Task to complete:
Nothing other than the lines from the one containing "Viewport: 621px width, 418px height." through the last line of the data below should be output, each reproduced exactly.
Records for processing START
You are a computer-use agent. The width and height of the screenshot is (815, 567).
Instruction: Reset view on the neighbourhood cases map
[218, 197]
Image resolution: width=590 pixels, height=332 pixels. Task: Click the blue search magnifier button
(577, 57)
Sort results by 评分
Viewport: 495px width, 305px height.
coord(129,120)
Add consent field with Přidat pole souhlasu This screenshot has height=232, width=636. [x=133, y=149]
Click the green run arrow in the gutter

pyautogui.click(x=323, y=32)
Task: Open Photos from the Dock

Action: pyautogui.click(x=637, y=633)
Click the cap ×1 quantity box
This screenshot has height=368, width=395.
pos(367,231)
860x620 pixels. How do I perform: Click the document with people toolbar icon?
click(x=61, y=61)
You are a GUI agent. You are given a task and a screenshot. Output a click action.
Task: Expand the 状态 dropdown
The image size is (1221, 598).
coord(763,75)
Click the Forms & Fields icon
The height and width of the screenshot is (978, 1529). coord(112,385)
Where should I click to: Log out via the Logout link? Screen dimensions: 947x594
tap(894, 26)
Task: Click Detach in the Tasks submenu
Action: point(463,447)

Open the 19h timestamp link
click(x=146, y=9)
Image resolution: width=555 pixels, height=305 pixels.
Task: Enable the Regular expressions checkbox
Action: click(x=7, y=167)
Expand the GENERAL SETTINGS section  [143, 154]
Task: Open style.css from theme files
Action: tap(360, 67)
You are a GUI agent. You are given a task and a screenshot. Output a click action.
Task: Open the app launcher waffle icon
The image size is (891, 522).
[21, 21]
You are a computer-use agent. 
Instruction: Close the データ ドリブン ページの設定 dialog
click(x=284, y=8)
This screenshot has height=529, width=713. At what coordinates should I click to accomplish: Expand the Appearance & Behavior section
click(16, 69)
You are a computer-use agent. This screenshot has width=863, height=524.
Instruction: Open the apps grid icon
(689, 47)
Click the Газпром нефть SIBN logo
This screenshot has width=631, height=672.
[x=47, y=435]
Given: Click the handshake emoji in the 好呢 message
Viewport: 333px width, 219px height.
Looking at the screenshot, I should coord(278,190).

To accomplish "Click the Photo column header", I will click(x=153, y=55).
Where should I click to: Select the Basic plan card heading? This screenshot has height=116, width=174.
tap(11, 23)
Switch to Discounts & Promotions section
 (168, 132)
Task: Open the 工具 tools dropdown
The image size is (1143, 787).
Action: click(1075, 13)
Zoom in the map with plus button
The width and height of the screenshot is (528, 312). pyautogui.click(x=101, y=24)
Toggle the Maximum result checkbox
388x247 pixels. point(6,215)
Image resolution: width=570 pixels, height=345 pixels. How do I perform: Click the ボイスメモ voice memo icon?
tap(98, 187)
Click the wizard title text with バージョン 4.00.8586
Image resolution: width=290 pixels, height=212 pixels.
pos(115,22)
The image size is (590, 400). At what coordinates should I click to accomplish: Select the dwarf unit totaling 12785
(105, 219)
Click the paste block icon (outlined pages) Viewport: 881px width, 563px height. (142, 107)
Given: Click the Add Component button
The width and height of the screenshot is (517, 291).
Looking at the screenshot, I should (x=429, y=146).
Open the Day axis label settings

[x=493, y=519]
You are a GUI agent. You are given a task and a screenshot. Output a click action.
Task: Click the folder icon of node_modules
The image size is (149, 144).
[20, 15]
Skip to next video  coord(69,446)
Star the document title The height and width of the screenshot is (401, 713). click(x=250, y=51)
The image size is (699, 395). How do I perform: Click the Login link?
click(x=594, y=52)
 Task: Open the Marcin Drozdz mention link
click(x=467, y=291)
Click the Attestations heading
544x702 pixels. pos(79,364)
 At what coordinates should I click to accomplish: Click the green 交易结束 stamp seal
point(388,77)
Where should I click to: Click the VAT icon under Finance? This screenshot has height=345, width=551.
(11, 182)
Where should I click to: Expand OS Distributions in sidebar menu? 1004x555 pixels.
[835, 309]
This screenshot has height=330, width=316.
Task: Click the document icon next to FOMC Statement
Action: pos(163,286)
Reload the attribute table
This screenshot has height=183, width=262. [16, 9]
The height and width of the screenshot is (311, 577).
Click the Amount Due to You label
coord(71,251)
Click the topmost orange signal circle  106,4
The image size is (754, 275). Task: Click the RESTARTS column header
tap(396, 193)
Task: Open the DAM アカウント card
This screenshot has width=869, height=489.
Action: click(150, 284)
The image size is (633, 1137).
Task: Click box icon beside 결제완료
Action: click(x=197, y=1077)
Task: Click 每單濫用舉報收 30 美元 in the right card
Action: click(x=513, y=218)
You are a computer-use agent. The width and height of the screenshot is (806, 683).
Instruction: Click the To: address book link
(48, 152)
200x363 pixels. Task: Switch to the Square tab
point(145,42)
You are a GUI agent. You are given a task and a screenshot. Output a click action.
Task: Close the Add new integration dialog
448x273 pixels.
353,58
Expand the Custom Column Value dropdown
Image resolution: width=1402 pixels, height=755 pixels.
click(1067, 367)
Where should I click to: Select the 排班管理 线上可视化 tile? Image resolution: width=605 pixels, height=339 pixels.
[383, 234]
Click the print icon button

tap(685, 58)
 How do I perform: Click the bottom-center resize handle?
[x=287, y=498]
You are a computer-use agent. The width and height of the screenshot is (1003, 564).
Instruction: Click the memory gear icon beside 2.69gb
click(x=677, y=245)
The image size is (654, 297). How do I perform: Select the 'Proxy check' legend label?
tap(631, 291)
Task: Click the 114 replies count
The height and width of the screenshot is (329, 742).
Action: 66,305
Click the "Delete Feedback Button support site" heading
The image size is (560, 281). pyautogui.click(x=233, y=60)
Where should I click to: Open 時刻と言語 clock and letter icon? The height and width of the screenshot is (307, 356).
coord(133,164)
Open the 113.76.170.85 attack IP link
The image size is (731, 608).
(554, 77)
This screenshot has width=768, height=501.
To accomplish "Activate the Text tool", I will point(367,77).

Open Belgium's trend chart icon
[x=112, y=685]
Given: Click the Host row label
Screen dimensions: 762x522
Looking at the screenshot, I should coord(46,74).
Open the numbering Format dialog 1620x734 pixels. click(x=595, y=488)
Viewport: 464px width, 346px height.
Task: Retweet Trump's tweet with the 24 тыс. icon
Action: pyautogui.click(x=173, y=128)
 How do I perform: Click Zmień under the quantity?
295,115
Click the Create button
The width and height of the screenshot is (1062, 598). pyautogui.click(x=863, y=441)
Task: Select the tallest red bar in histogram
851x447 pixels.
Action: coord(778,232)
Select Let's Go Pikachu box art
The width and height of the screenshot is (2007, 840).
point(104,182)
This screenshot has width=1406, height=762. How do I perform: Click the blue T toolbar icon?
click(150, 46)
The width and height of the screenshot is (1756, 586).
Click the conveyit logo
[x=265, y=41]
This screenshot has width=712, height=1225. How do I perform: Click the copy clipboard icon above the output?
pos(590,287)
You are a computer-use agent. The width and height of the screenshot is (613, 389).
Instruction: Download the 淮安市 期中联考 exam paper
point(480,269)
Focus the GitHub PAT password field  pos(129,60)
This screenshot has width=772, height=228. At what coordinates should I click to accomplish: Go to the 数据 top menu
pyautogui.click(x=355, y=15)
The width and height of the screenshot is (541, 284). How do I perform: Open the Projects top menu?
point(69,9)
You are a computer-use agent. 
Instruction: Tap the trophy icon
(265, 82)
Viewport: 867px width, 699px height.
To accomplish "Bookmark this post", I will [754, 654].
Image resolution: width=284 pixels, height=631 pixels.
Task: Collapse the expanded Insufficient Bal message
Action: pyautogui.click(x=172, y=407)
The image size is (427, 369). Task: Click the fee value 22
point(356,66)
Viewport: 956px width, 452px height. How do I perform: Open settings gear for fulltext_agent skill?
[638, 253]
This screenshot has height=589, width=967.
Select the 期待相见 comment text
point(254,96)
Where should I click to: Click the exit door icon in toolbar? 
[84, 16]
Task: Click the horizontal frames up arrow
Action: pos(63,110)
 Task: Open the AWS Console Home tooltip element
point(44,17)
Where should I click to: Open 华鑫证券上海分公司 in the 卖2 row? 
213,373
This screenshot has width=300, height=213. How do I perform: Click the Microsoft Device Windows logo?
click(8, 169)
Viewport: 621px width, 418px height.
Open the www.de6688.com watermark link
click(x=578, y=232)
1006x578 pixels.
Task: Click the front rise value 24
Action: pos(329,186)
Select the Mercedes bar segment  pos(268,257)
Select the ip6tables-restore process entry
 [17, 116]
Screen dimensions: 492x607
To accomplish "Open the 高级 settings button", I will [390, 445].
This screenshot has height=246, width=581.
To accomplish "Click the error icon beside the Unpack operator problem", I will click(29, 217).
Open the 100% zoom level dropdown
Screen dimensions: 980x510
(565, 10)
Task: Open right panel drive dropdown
Records for processing END
Written answer:
Viewport: 621px width, 418px height.
Open the www.de6688.com watermark link
click(x=578, y=232)
1006x578 pixels.
Task: Click the front rise value 24
Action: pos(329,186)
Select the Mercedes bar segment  pos(268,257)
Select the ip6tables-restore process entry
 [17, 116]
Screen dimensions: 492x607
To accomplish "Open the 高级 settings button", I will [390, 445].
This screenshot has height=246, width=581.
To accomplish "Click the error icon beside the Unpack operator problem", I will click(29, 217).
Open the 100% zoom level dropdown
Screen dimensions: 980x510
(565, 10)
Task: Open right panel drive dropdown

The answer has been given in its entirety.